But paper gains and losses are meaningless. All it leads to is pointless second-guessing: should have, would have, and has no real material impact. It's no different then selling a stock, and then watch the price skyrocket months after. Are you going to say you sold at a loss because you didn't hold on until the price went up?
During that time when the stock rose and fell, you didn't sell to cash in on the gains or losses so it's just meaningless thoughts.


----------



## cainvest (May 1, 2013)

MrBlackhill said:


> And do you calculate it FIFO, LIFO, average cost, etc. when you sell?

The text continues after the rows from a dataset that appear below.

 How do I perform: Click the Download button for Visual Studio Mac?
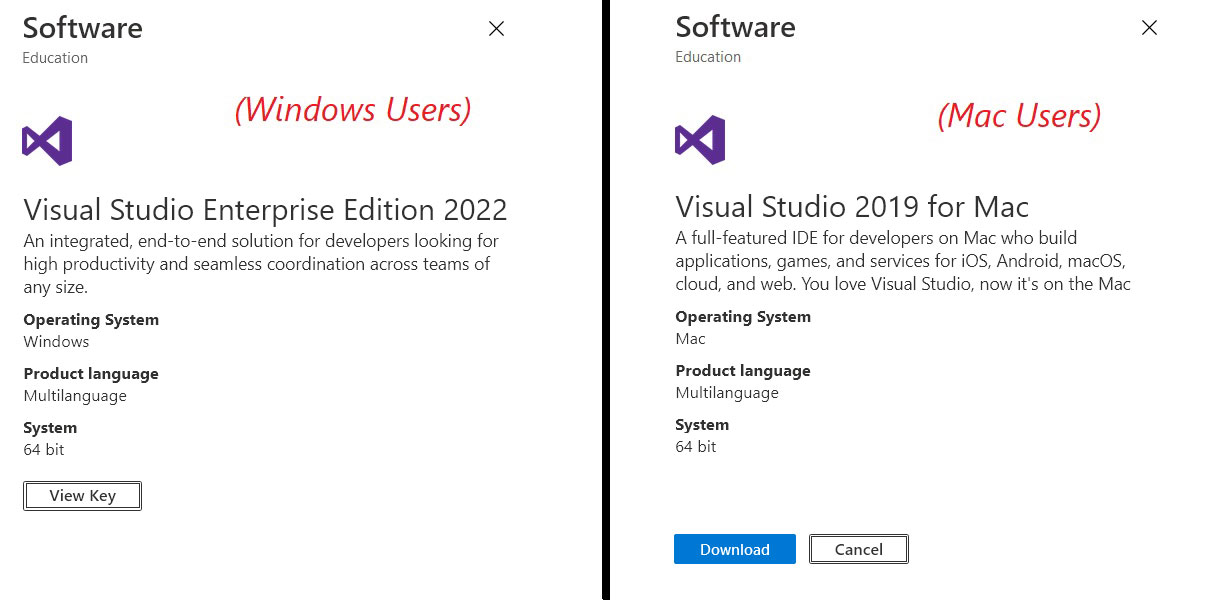click(x=734, y=549)
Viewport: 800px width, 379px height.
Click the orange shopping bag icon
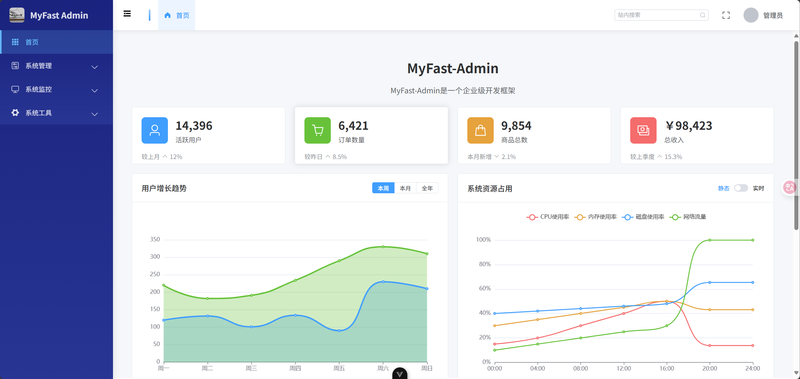coord(481,131)
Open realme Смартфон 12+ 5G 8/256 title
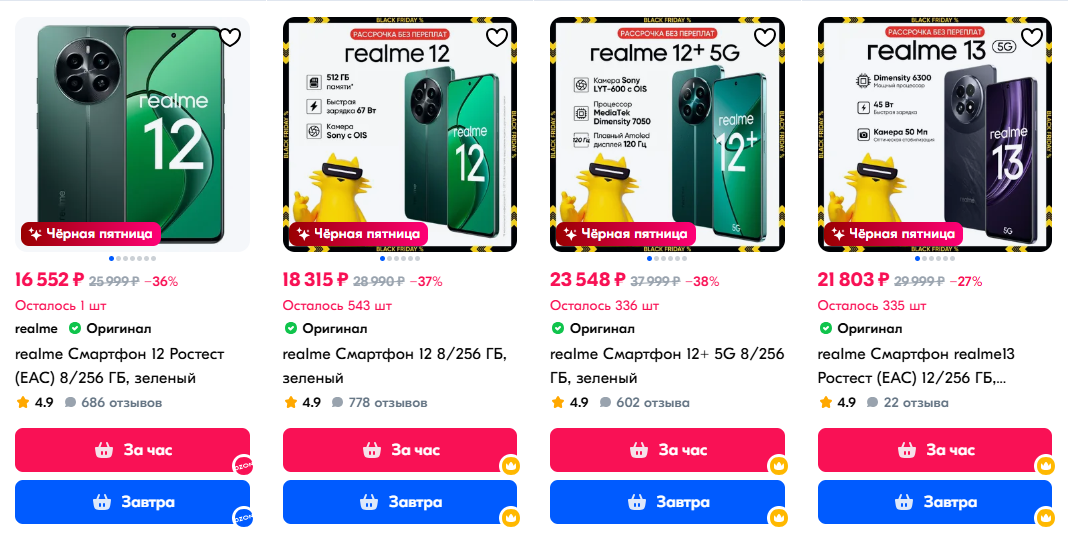The height and width of the screenshot is (537, 1069). tap(667, 366)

Honestly for the small number of "trades" I've done it's always been one buy price, one sell price. If I were to sell something I bought mutiple times it would be on ACB.


----------



## Eclectic12 (Oct 20, 2010)

MrBlackhill said:


> ... My question is more philosophical.
> You are telling me that you take time to consider every single trade you've made?


Unless you are going to close your eyes and hope the broker's cost numbers are correct (I have found wrong ones), you have to consider each buy to update the cost base.

When you sell, CRA requires you to report so you have to consider that as well.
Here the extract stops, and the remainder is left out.